Trans Allies in High Places

It should be mentioned while giving a general scope in terms of scale, the aforementioned sources are not the entirety of TENI’s funding. In addition neither is TENI the only voice for trans lobbying, with the similarly orientated LGBT charity Belong To operating in the same field.

Receiving just over €1.3 million from various state bodies from Pobal to Tusla, the child protection agency is tasked with providing LGBT services as well as lobbying on behalf of gay and trans people, specifically dealing with school-aged LGBT pupils.

Overall, while there is no evidence of financial impropriety on first glance, other than a failure to provide a valid audit, the rather diverse and scale of funding for TENI Ireland begs some questions. Namely how did what is essentially a political lobbying vehicle for the trans industry grow to such a gargantuan size and tie itself into every level of Irish society?

As this publication has made a point in exclaiming, organisations like TENI exist at a perfect intersection between the corporate world and left-wing activism and act as a catalyst for reforms and changes to legislation. Such changes which would otherwise would be rejected by the majority of the electorate if they were put to a simple ballot. What we see here in merely the trans lobby with its millions in diversified corporate and public funding, is replicated in Ireland’s vociferous open borders and hate speech lobbies, essentially acting as a shadow government behind the day to day workings of the Irish State.

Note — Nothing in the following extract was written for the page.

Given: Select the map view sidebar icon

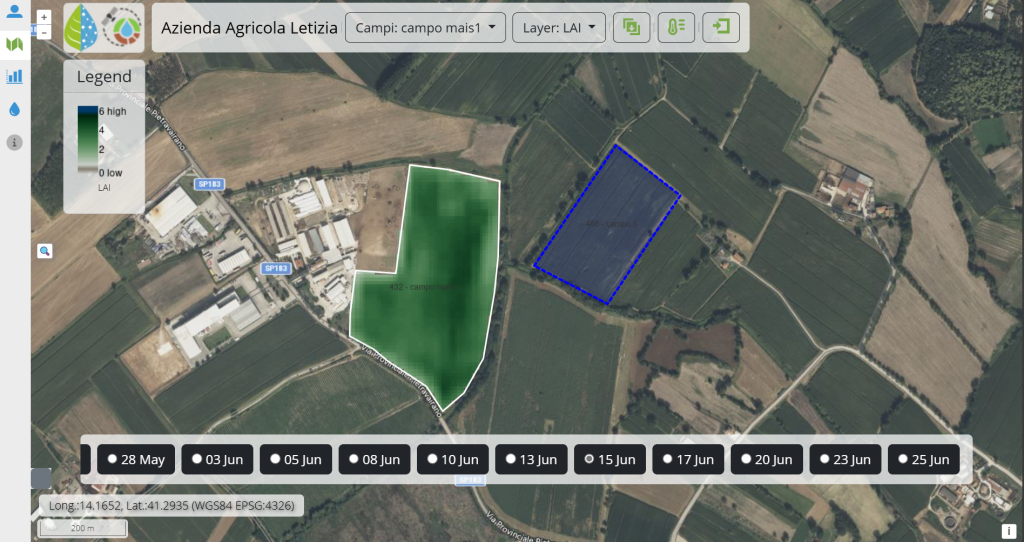Looking at the screenshot, I should [x=14, y=44].
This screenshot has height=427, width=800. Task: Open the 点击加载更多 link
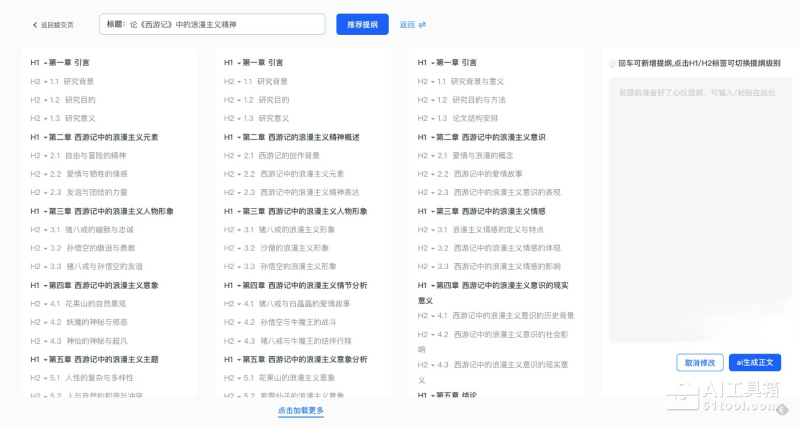point(300,411)
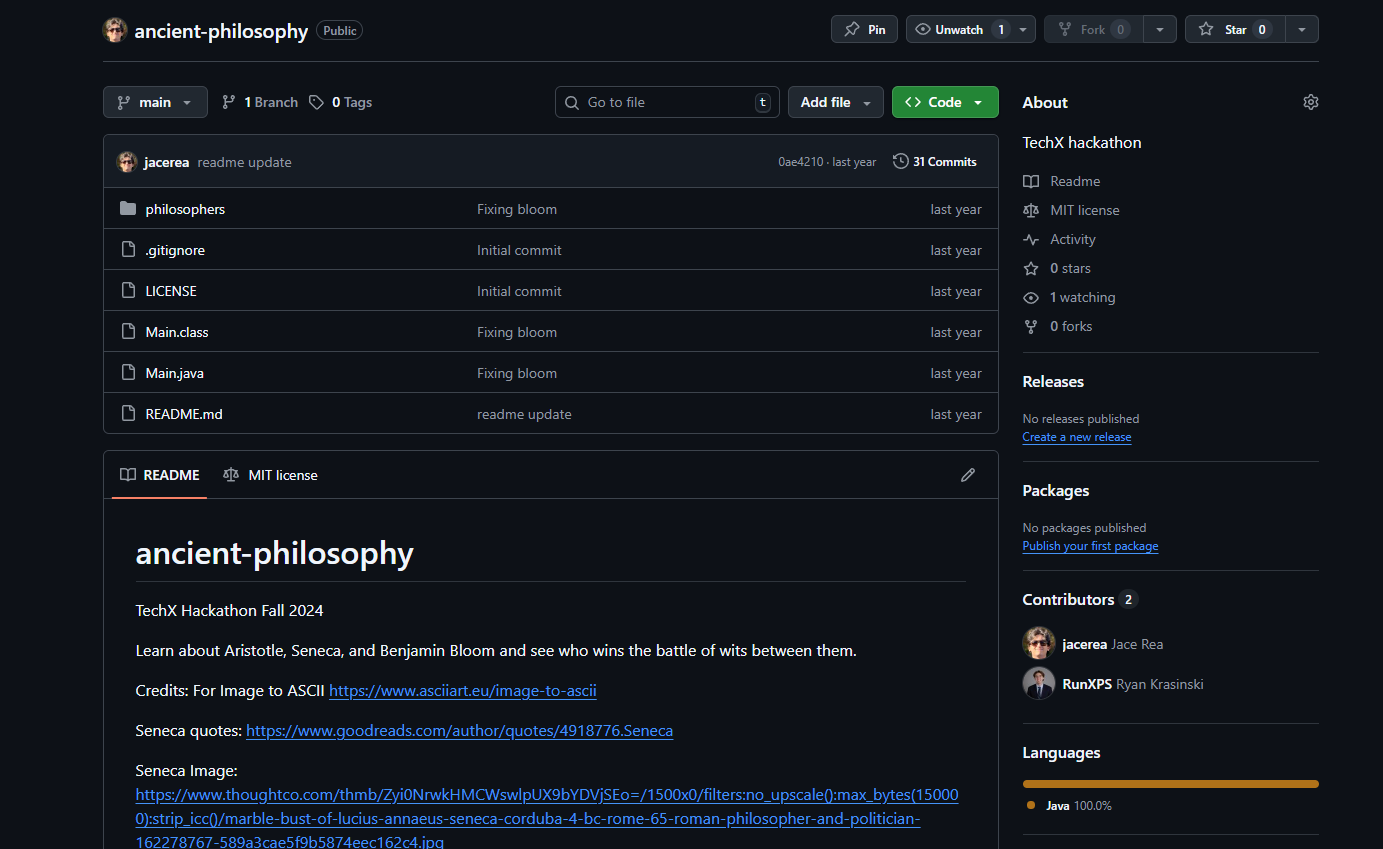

From American corporate banks to Swedish industrialists, to the very pockets of Mr and Mrs taxpayer, TENI Ireland draws on a variety of funding sources for its sustenance, with some more maybe hiding further in the shadows. One thing that is absolutely certain however, is the artificial nature of the transgender lobby in this country, and how it is brought about entirely by elite design and by a cadre of well-monied activists.